Study text =>

______________________________

Lavender

Synonyms:  Garden Lavender
Scientific Name: Lavandula angustifolia Mill.
Family: Lamiaceae/Labiatae



Habitat

Native of the western Mediterranean



Constituents

Essential oil, flavonoids, phytosterols, coumarins



Description

It is the embodiment of the Provence, the longing dream of a Mediterranean summer, the happiness of relaxed moments. Its blue is without compare, turning lavender fields into a meditation carpet of calm and tranquility. As subshrub, lavender can grow to a height of 2 feet. In the flowering period from July to August six to ten small, two-lipped flowers form a spike-like terminal panicule. The narrow leaves, covered with a soft down, are also aromatic. Just run your hands through them and they will release their soothing fragrance.

______________________________

Available data =>
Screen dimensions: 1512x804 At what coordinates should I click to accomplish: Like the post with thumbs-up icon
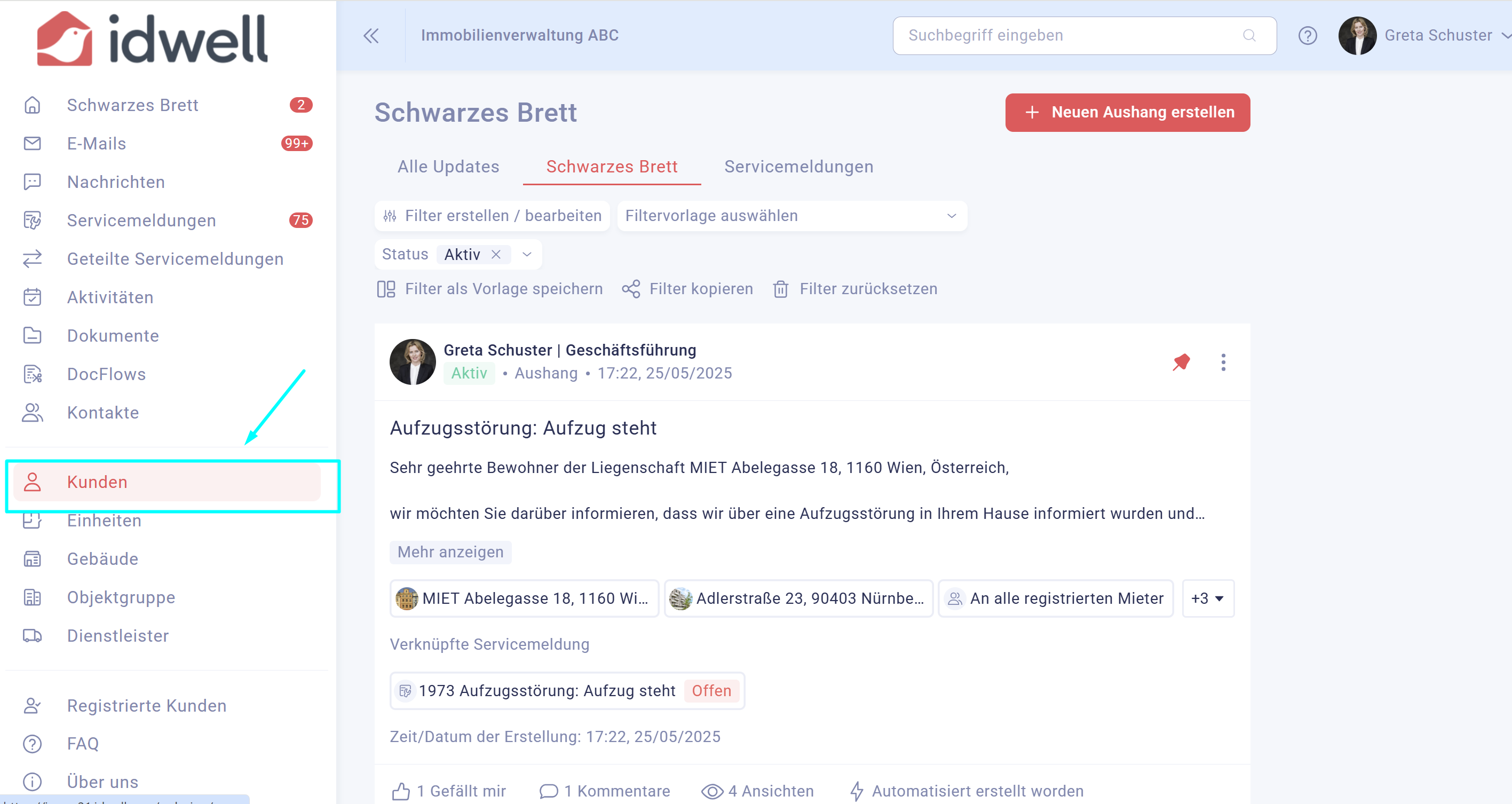[401, 791]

______________________________

Study questions =>
a. In the lavender text, why does running your hands through the leaves release a soothing fragrance? Answer in one to three sentences.
b. Extend the lavender description beyond its last sentence.
The listing plays no part in this exercise.

Responses per task =>
a. The text says the narrow, soft-downed leaves are aromatic too, not only the flowers. Touching them releases that scent.

b.
Uses

Lavender calms the central nervous system. It has a harmonizing, soothing and relaxing effect on people who are overwrought or overexcited.

The list of lavender’s uses in folk medicine is somewhat longer. The following indications are reported: poor appetite, congestion of blood in the head, flatulence, colics, nausea, dizziness, fainting, migraine, headaches, stroke, weak nerves, jaundice, diseases of the liver and spleen, beginning dropsy, palsies, painful limbs, rheumatism and gout.



Interesting Facts

The name lavender is thought to come from the Latin "lavare" = to wash. - stemming from the Romans’ use of lavender to perfume their bath water. It was also the Romans who introduced the custom of putting dried lavender flowers amongst their fresh laundry to keep away moths.

The Hebrews used burn lavender for ritual purposes. The incense is said to have a purifying effect.

In the central European monastery gardens Lavender first appeared in the 11th century. Soon after, the belief spread that Maria Magdalene had used lavender oil to annoint the head of Jesus. Consequently, at the end of the 15th century a lavender oil allegedly composed in the manner of “Magdalene oil” and said to have numerous effects was promoted. Even in those days, people knew about advertising!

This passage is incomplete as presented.